There was general disbelief, even from me. But it was over now. I scooped up my winnings and threw the dealer a white chip. Lindsey appeared and after disposing of the chips we decided it might be a good idea to take our leave and clear our heads. We left the con suite and withdrew to the Hotel lounge on the second floor. Things had gotten wierd there for a moment. A few people dropped by our table and a heated discussion about the latest Harry Potted book ensued. I smiled. All was right with the world. I was with my people.

3 comments:

duff - Mum to Andy W. Pork Rib Corgi said...

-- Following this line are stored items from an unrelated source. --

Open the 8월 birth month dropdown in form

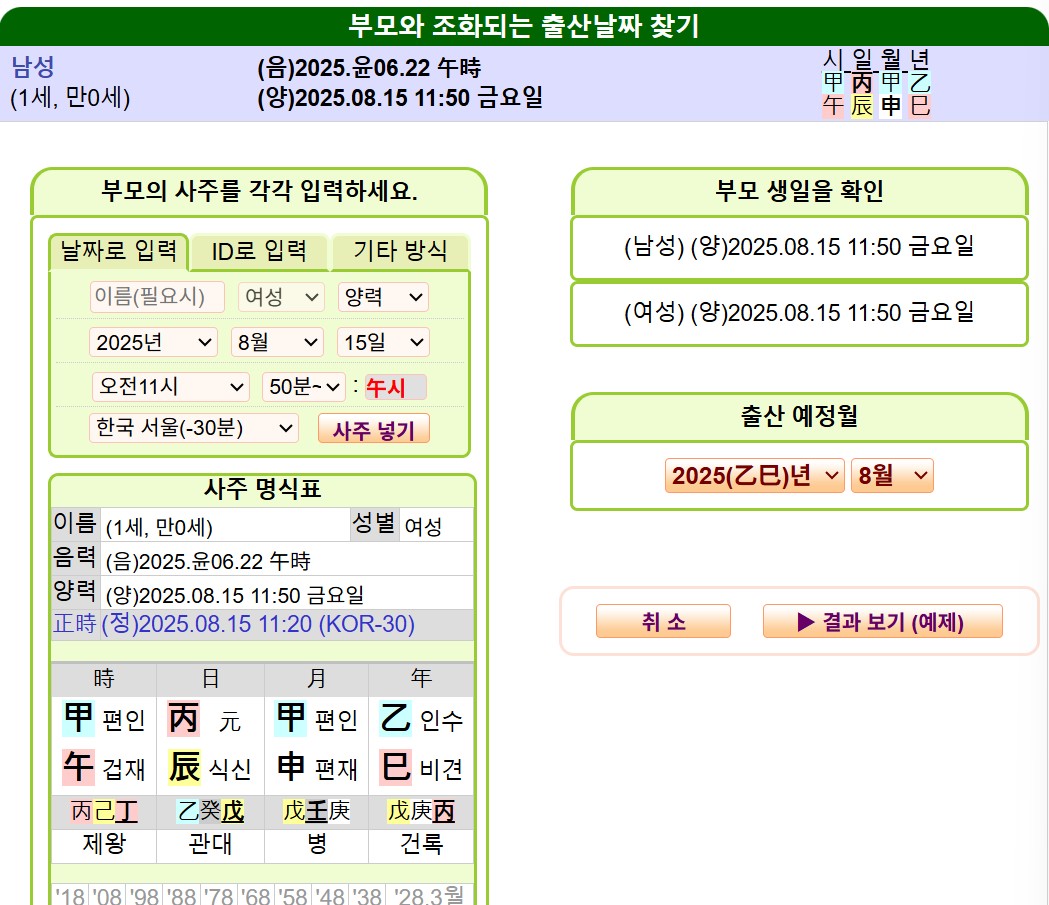point(277,342)
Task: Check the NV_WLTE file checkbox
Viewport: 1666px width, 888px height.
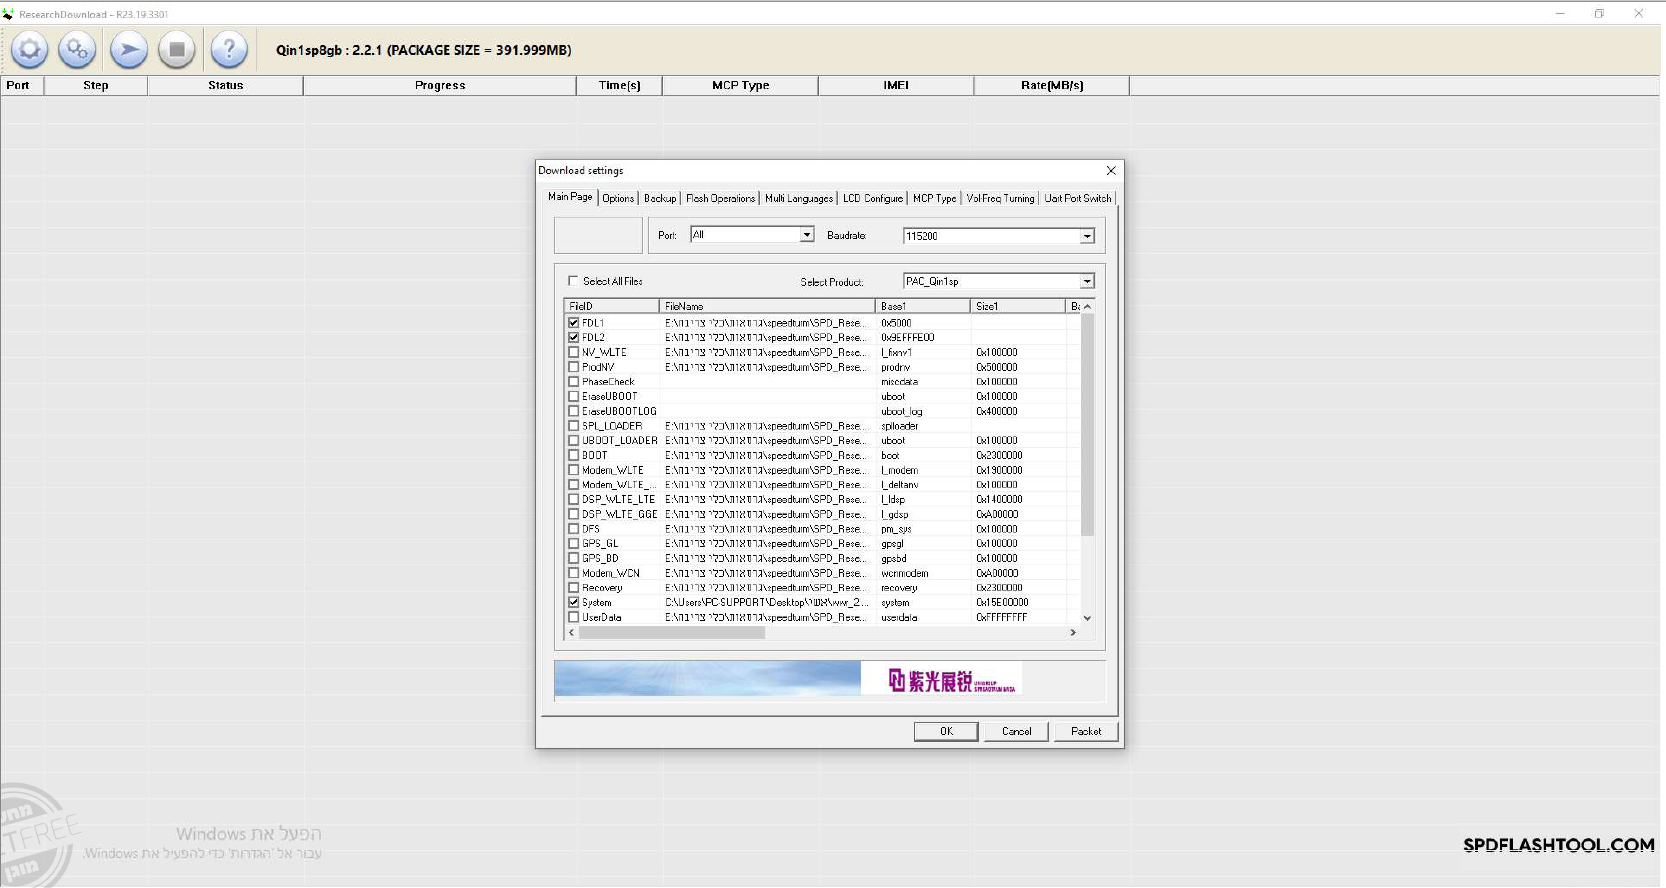Action: tap(573, 352)
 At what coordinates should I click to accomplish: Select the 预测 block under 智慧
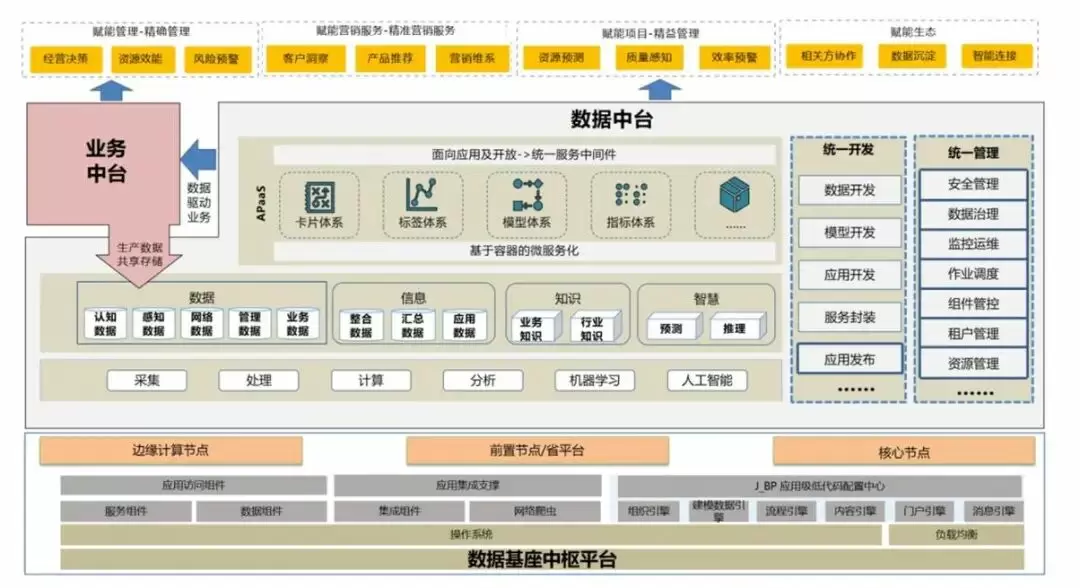pyautogui.click(x=671, y=328)
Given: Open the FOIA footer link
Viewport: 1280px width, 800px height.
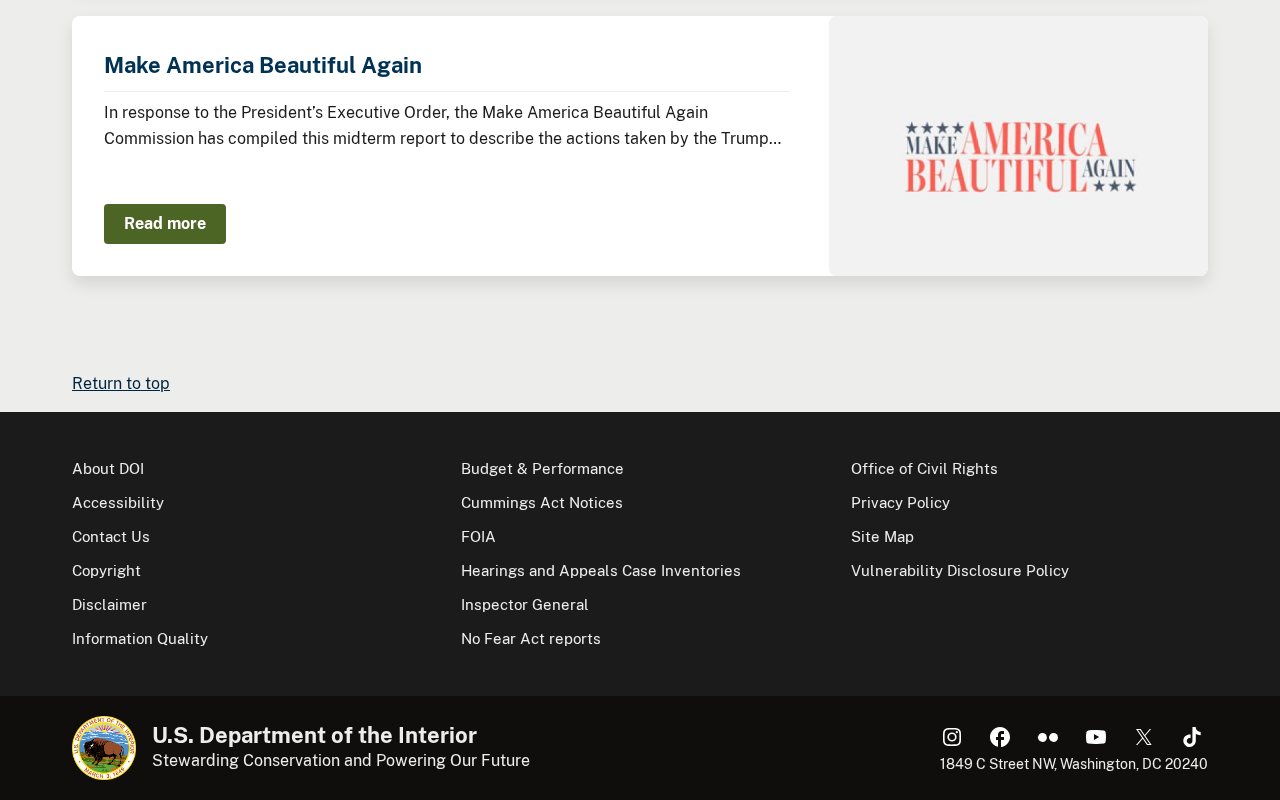Looking at the screenshot, I should (x=478, y=537).
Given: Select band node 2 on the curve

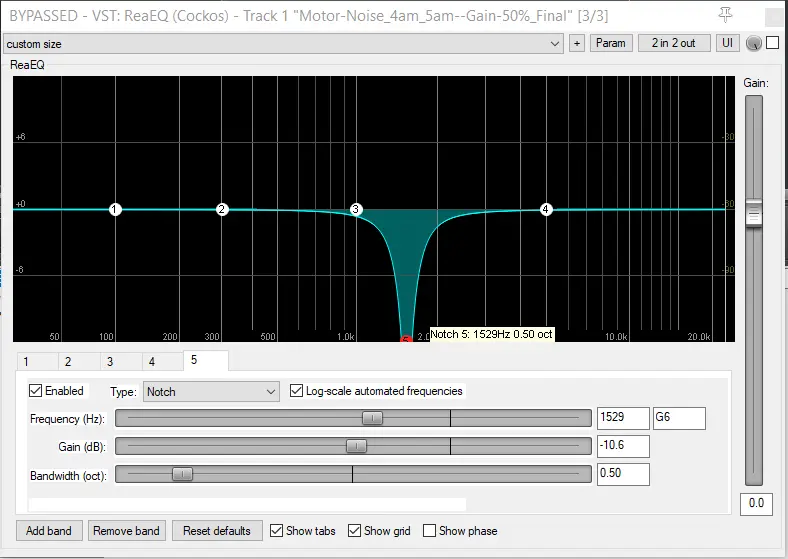Looking at the screenshot, I should (222, 209).
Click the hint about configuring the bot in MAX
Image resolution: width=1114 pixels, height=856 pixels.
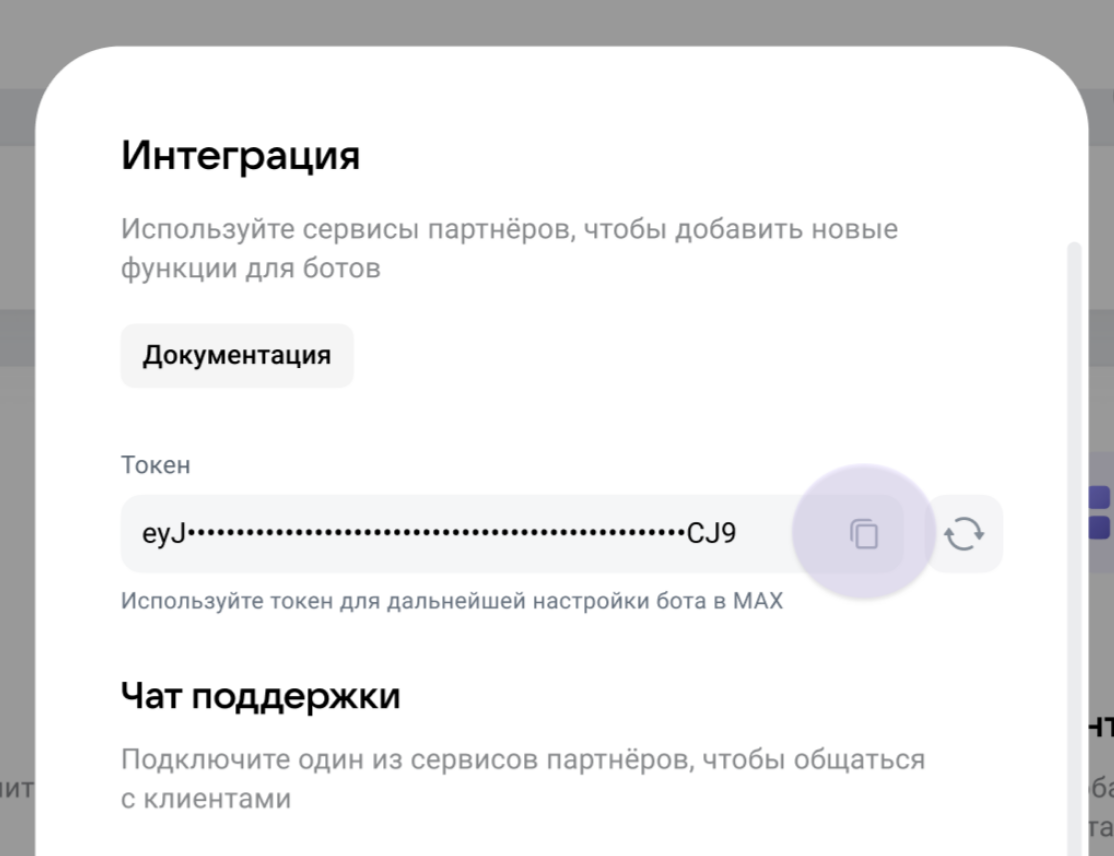[451, 600]
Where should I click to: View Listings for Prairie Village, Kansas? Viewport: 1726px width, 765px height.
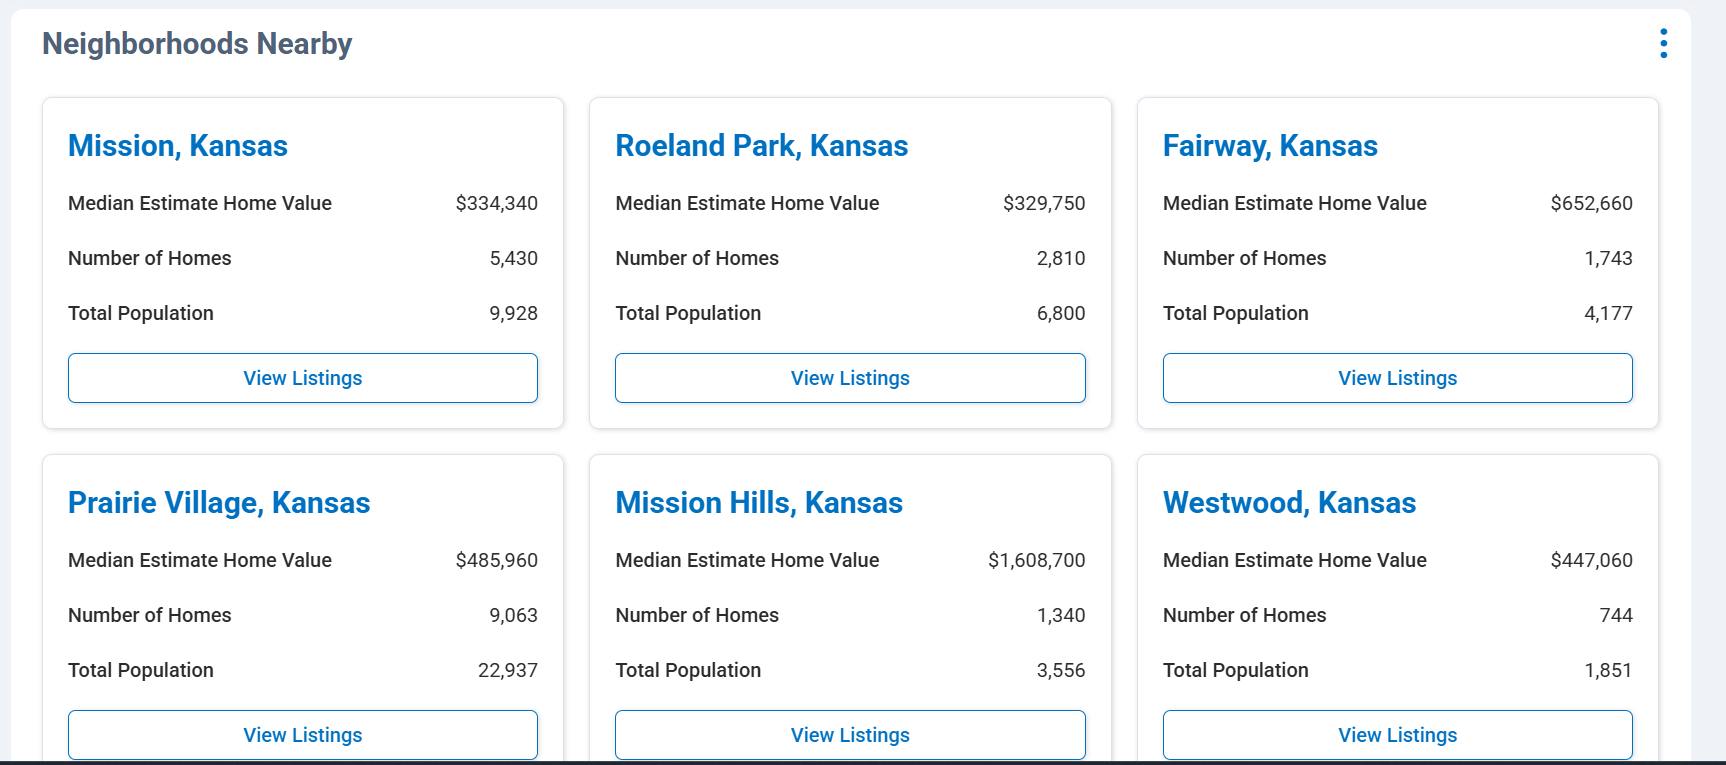[x=302, y=735]
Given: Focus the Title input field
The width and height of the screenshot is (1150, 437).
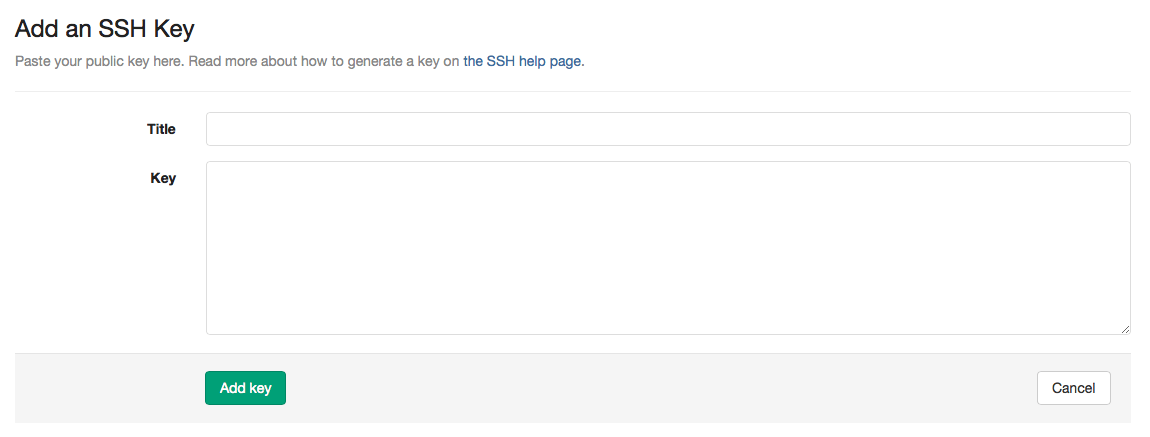Looking at the screenshot, I should point(668,129).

Dude! *So* the consummate storyteller! Between your blog and Cat's lj, I'm almost nostalgic for eau de gamer and the sickly hum of overworked AC. Oh, and Ed's Second Legendary Drunk.

Glad you had a fab show!

Hope all's well with your Sweetie and da Pappa.

Anonymous said...

Now there was a world I relate to. Some advice from an old card shark. 1) Never drink and gamble 2)Always know your game and 3)ANY LOSSES OVER 10K IS DEDUCTIBLE.

Grisette

Capt. Morgan (aka Robin) said...

Go and wake up your luck.
~Persian Saying

You may have been asleep, but it appears your Luck was wide awake!